3.2. Vibrational Analysis
Computational chemistry is used to calculate the structure and properties of the molecule. It seemed to be intuitive to give the theoretical vibrational computation of the benzil molecule to understand the various functional groups present in the system. Normal coordinate vibrational analysis of benzil was reported by Ivanov et al. [37]. Kayadibi et al. reported the theoretical investigation of a few benzyl compounds [38]. There will be 72 modes of vibration (3N-6) which include C-C, C-O, and C-H vibrations in the benzil molecule.

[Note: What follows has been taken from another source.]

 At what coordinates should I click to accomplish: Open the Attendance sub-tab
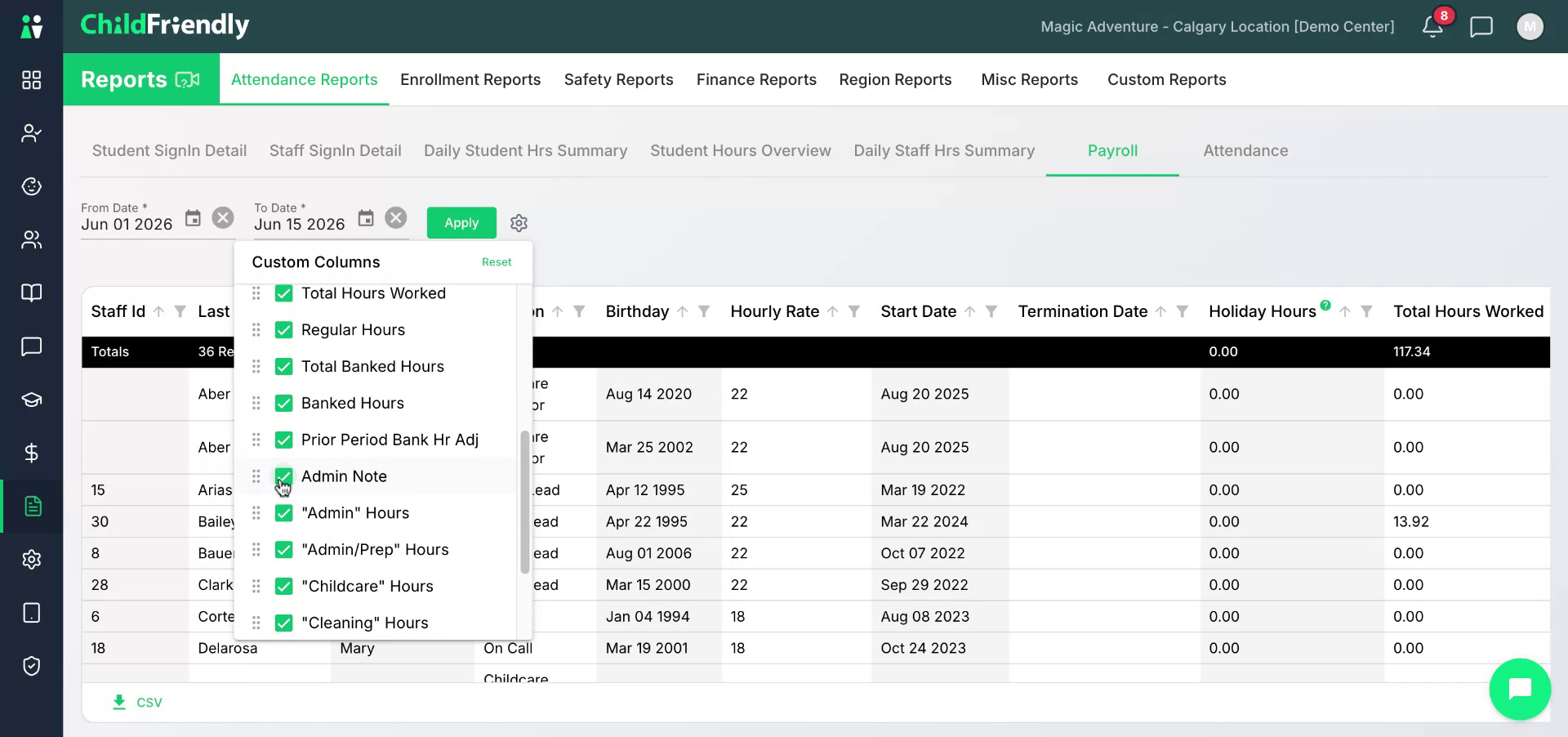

There are 25 stretching modes of vibration, 24 bending modes of vibration, and 23 torsion modes of vibration that occur in this benzil molecule. Theoretically obtained FT-IR and FT-Raman vibrational spectrum is given in Figures 2 and 3, respectively. Table 2 list the wavenumbers (cm-1) and relative intensities of calculated Fourier infrared and Raman spectra of the benzil molecule. C-H stretching modes of vibrational frequencies are usually found in the region 3300–2850 cm-1 [39–40]. There are 10 such asymmetric and symmetric frequencies computed between 3009 and 3047 cm-1. The highly intense characteristics vibrations of carboxyl groups occurred in the region 1870-1540 cm–1. There are two such peaks computed at 1641 and 1640 cm-1 by the DFT method. The most informative out plane bending vibration of C-H, i.e., H-C-C-C torsion is computed in the region 818–963 cm-1. Usually, C-C phenyl group ring vibrational modes occurred at 642, 996, 1009, and 1048 cm-1 is due to the resonance enhancement of the phenyl ring. Those peaks are computed at 662, 995, 1012, and 1052, respectively. C-C stretching and C-C-H vibrational frequencies are computed in the region 1500-800 cm-1. Usually, C-H, N-H, and O-H vibrations are observed at higher frequencies than C-C and C-O bond vibrations. Bending vibrations of C-C-C are computed in the range 1000–900 cm-1. At 726 and 624 cm-1, C-C-O bending mode of vibration is computed. Below 695 cm-1, torsion modes of C-C-C-C are computed. The possibility of DFT interpretation of the molecule may broaden the application span of vibrational spectroscopy [39–41].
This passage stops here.